- **SOURCE MATERIAL**:
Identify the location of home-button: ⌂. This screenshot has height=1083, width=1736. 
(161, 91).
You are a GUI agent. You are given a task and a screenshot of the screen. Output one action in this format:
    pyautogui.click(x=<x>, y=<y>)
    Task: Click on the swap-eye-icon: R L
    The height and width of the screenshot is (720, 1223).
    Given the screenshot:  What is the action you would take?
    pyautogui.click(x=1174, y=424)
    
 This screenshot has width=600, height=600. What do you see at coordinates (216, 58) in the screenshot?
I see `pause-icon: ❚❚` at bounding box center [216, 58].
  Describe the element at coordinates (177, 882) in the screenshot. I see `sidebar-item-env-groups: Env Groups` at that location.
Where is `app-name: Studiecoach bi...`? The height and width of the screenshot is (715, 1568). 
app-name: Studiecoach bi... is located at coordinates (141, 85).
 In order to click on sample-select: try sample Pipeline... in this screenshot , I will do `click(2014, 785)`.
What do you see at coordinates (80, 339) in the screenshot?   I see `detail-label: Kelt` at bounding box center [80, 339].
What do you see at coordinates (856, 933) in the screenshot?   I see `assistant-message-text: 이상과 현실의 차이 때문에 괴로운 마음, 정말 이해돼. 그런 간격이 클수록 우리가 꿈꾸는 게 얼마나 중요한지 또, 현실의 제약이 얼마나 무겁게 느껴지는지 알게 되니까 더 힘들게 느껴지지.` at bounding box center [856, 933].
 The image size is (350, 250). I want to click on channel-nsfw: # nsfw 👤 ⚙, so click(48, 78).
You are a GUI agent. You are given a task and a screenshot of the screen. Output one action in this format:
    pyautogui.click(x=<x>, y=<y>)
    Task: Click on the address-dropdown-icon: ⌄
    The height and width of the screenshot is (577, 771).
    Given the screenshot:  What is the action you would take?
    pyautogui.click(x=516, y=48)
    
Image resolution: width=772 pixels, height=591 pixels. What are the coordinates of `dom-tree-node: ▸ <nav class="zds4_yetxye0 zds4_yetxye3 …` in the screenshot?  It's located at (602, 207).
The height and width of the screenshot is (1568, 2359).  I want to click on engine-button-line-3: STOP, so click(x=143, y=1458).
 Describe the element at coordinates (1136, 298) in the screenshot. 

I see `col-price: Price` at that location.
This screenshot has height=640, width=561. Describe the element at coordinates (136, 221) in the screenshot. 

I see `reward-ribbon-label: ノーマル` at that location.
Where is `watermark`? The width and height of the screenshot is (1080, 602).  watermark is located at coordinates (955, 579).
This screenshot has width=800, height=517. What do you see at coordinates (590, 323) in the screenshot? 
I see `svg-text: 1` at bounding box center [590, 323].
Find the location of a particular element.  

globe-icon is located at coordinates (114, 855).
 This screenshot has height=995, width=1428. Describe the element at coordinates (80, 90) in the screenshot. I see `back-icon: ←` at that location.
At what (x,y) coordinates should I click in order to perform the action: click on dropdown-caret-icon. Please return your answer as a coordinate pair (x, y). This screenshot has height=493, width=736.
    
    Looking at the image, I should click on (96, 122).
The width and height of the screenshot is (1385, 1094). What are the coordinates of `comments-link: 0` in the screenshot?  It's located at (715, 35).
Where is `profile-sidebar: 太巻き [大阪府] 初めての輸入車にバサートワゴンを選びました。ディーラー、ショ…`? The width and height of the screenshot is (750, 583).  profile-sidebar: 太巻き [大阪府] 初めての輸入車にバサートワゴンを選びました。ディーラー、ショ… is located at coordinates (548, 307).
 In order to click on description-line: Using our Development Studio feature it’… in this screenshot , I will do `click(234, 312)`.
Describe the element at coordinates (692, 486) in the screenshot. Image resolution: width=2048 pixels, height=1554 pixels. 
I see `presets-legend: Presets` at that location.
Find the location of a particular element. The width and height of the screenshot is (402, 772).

- **DIRECTIONS FOR THIS TASK**: Select every line above that contains the word "bounding".

- **RESULT OF THE TASK**:
I see `pause-icon: ❚❚` at bounding box center [216, 58].
What do you see at coordinates (80, 339) in the screenshot?   I see `detail-label: Kelt` at bounding box center [80, 339].
What do you see at coordinates (856, 933) in the screenshot?   I see `assistant-message-text: 이상과 현실의 차이 때문에 괴로운 마음, 정말 이해돼. 그런 간격이 클수록 우리가 꿈꾸는 게 얼마나 중요한지 또, 현실의 제약이 얼마나 무겁게 느껴지는지 알게 되니까 더 힘들게 느껴지지.` at bounding box center [856, 933].
I see `svg-text: 1` at bounding box center [590, 323].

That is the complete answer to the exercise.